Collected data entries

..........

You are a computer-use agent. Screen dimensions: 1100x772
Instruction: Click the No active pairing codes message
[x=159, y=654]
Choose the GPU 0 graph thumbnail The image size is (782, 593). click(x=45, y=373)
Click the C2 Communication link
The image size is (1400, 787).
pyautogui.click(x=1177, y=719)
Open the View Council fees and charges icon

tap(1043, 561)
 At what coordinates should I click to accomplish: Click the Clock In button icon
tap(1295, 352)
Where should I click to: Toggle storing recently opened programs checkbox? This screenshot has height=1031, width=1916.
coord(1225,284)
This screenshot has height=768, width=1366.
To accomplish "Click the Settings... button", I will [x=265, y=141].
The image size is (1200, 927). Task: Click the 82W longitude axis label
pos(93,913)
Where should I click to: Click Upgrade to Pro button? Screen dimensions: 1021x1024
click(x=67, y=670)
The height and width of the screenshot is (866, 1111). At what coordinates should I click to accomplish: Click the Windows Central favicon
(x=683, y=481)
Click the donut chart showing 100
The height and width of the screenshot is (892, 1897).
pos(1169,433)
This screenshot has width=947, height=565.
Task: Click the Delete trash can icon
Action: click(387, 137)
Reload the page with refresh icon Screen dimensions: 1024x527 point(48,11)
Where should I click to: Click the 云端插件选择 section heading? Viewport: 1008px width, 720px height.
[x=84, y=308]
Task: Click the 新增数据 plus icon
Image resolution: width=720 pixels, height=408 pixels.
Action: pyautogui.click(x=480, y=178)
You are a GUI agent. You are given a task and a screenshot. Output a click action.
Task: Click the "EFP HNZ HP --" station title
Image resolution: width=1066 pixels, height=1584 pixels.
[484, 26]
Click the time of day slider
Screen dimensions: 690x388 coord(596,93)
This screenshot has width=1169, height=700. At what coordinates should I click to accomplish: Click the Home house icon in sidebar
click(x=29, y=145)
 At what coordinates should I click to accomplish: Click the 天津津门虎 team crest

..........

## WORK REQUEST
Only the lines from the one containing "This screenshot has width=1169, height=700." through the end of the entries above belong in the answer; repeat them exactly.

## ANSWER TO THE PROBLEM
This screenshot has width=1169, height=700. At what coordinates should I click to accomplish: Click the Home house icon in sidebar
click(x=29, y=145)
 At what coordinates should I click to accomplish: Click the 天津津门虎 team crest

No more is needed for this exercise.